Required action
Copy the lines running from the one that contains "This screenshot has" to the end of the entries below, exactly and with no pictures.

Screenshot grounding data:
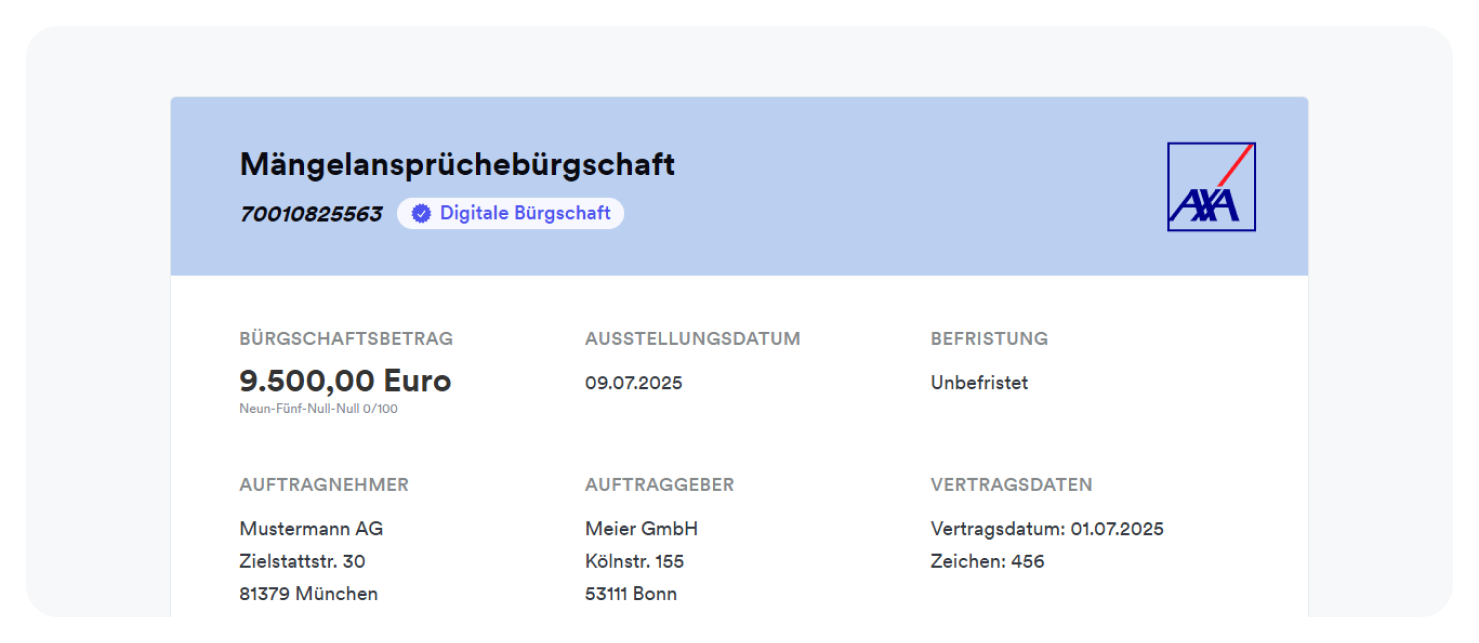
Task: Select the amount 9.500,00 Euro
Action: [345, 381]
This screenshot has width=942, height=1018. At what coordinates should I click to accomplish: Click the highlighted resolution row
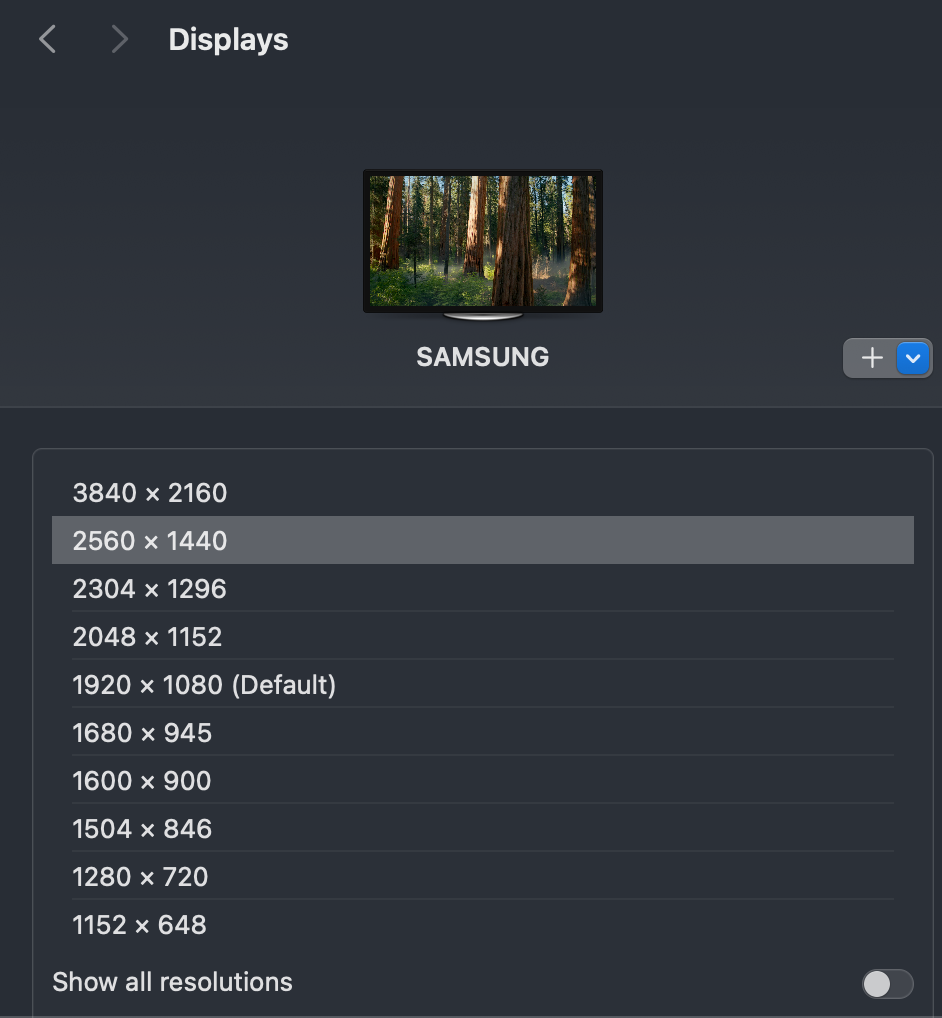coord(483,541)
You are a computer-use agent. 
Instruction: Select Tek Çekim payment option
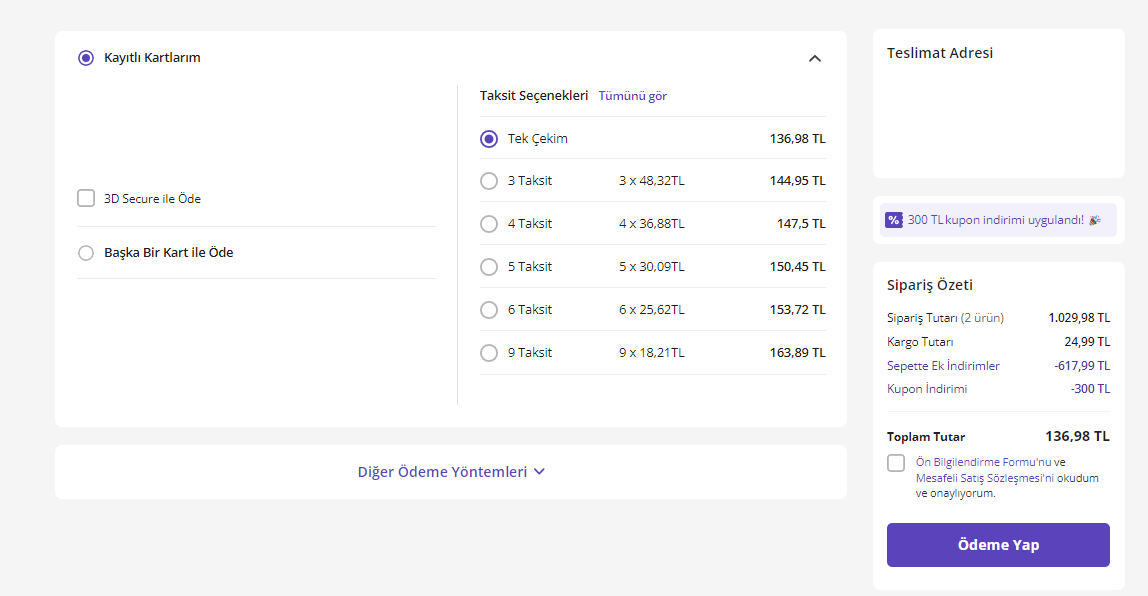pos(489,139)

Result of the task
This screenshot has width=942, height=1018. At what coordinates should I click to accomplish: Click the highlighted resolution row
coord(483,541)
You are a computer-use agent. 
Instruction: Select Tek Çekim payment option
pos(489,139)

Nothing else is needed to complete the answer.